# Task prompt
Rewrite the lines from the one containing "At what coordinates should I click to accomplish: Click" through the end of the material, both included, keeping the requests unchanged and scaling every coordinate in the answers by 2.05, rounded to whole numbers with halves rounded up.

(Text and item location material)
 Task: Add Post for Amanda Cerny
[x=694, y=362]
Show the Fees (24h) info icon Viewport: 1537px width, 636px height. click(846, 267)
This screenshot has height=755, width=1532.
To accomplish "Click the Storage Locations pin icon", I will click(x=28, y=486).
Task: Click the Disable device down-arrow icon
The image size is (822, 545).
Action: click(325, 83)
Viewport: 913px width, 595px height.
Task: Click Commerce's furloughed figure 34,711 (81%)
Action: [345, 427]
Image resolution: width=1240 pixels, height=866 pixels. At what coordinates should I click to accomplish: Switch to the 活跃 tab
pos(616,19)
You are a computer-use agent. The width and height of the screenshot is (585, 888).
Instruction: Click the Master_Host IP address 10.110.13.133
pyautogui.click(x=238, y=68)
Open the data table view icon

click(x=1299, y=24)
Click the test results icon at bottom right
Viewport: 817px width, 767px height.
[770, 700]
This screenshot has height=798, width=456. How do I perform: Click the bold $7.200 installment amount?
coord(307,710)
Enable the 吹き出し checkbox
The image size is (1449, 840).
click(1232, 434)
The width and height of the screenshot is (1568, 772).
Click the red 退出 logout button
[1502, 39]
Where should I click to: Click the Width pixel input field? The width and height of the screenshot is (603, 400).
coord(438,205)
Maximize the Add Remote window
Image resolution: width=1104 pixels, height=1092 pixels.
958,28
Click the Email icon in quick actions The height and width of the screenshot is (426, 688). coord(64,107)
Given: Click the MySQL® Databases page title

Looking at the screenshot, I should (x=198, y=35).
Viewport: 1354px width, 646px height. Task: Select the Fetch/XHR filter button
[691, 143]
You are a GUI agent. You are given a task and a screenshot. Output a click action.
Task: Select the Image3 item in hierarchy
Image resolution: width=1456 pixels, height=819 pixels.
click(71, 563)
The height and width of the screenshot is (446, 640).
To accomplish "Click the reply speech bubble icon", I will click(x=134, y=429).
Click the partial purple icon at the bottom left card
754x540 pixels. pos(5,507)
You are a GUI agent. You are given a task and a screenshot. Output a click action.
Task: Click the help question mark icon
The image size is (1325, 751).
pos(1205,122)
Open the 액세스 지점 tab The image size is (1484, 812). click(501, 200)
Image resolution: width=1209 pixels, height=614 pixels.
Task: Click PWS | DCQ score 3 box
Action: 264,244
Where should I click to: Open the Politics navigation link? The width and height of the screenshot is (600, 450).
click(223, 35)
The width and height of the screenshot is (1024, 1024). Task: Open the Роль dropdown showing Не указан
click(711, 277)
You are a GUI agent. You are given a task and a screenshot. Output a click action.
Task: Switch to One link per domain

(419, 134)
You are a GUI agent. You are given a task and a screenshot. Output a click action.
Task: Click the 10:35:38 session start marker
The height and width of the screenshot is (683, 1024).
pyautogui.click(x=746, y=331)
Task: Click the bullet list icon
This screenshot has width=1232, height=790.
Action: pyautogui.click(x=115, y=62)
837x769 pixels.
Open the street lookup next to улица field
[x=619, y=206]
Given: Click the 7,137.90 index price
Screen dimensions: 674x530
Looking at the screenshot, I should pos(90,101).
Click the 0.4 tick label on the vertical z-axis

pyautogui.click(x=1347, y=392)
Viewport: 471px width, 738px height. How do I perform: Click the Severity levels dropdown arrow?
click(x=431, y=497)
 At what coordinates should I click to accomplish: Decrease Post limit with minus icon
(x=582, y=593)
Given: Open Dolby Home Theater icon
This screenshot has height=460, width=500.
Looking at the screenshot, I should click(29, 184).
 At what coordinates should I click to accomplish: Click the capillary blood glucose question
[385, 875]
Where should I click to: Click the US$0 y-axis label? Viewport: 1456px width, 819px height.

# Exercise solution
 At what coordinates should I click to accomplish: Click the capillary blood glucose question
[789, 1794]
Where should I click to: Click the US$0 y-axis label? Viewport: 1456px width, 819px height.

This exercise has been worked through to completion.